None of these should actually be a problem in practice.
> * You have to build a state machine inside the kernel to handle cases like applications reading a file one byte at a time.
You need to have this anyway, because regular files exist. Also, the logic is very simple.
> * Programs now have to deal with malicious applications capable of managing mountpoints giving fake results via the filesystem. I could link to /dev/random to /dev/zero, how many programs are going to check for that?
Only root could do that. If an attacker has root, there are many more realistic attacks.
> * You can't let the program go into a chroot jail if it needs to read the kernel's magic filesystem.
You can add the magic filesystem to a choot jail.
> * You have to mingle filesystem access bits with kernel security checks for process capabilities and the like.
> > * You have to build a state machine inside the kernel to handle cases like applications reading a file one byte at a time.
> You need to have this anyway, because regular files exist. Also, the logic is very simple.
"State machine" is a bit of a weird term here; it's more to do with "transactional state". This doesn't exist for regular files. If you read a regular file one byte at a time and something else is changing it, there's no transactional guarantee. You might get corrupted data. For that matter, you might get corrupted/half-changed data if you're reading >1 byte at a time. This is fundamental to the Unix file model (as distinct from, say, Windows), and is also the reason that file locking facilities exist.
I think GP was emphasizing the difficulty of having to bind the code that generates the contents of files in /proc with the status of any code reading those files. The reader needs a guarantee that it'll get a "snapshot" of the /proc pseudo-file as of some time (the start of the read? The end of the read? This is arguable.) Without that, there's no race-free way to ensure that all readers don't get corrupted data that's changed during the read.
This is required even if you can assume (which you can't) that all readers will use a buffer/chunk size larger than the contents of the file, and that the kernel's updates to the data backing the file are atomic.
A state machine is a common way to implement such snapshot/tx guarantees, but the fundamental desired property is a transaction, which, while I disagree with GP on some other points, is absolutely a needed and likely hard-to-get-right feature in this area.
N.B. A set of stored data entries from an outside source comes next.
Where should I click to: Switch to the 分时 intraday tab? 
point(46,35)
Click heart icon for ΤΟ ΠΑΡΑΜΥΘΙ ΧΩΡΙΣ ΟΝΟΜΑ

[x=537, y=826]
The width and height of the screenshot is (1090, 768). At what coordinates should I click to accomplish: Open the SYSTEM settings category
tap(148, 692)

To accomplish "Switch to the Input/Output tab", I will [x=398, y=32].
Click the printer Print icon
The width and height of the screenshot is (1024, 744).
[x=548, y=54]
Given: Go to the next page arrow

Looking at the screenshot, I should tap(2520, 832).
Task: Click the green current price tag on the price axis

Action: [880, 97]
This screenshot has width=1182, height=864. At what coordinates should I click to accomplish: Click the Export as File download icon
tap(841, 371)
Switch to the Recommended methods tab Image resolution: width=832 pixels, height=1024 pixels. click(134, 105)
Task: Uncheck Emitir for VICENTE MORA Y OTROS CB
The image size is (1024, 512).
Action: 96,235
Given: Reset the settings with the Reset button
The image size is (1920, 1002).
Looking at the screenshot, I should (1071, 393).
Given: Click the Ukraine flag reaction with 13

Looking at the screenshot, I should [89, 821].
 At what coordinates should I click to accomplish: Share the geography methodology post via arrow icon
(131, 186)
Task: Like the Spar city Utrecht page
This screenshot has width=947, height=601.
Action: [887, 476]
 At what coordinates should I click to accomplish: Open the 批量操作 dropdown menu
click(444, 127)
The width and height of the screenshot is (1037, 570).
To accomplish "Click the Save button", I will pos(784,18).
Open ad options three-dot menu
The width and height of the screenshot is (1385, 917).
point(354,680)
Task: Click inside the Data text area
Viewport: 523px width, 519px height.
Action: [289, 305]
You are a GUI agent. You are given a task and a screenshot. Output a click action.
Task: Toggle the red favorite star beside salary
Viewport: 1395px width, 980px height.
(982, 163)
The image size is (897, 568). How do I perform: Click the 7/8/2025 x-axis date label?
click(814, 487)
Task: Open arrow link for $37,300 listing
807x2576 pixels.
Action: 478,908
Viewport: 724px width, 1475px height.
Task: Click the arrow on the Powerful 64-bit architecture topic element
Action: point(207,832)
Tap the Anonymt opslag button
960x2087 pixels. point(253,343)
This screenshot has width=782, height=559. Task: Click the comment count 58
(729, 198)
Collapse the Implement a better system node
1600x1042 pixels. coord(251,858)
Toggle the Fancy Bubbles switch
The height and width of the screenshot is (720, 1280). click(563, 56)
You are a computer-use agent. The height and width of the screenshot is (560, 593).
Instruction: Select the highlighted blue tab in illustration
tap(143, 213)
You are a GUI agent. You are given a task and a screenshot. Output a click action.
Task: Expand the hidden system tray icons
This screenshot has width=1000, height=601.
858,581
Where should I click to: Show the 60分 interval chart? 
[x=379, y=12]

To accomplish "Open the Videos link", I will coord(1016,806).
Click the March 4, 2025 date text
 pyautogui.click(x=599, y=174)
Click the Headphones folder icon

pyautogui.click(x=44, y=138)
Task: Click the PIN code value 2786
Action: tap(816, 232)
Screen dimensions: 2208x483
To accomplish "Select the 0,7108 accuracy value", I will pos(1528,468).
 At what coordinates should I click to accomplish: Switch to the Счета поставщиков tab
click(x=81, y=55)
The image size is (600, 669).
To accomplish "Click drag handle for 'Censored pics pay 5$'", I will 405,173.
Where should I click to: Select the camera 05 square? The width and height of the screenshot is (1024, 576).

> * You have to build a state machine inside the kernel to handle cases like applications reading a file one byte at a time.
You need to have this anyway, because regular files exist. Also, the logic is very simple.
> * Programs now have to deal with malicious applications capable of managing mountpoints giving fake results via the filesystem. I could link to /dev/random to /dev/zero, how many programs are going to check for that?
Only root could do that. If an attacker has root, there are many more realistic attacks.
> * You can't let the program go into a chroot jail if it needs to read the kernel's magic filesystem.
You can add the magic filesystem to a choot jail.
> * You have to mingle filesystem access bits with kernel security checks for process capabilities and the like.
I'm really not sure what this means.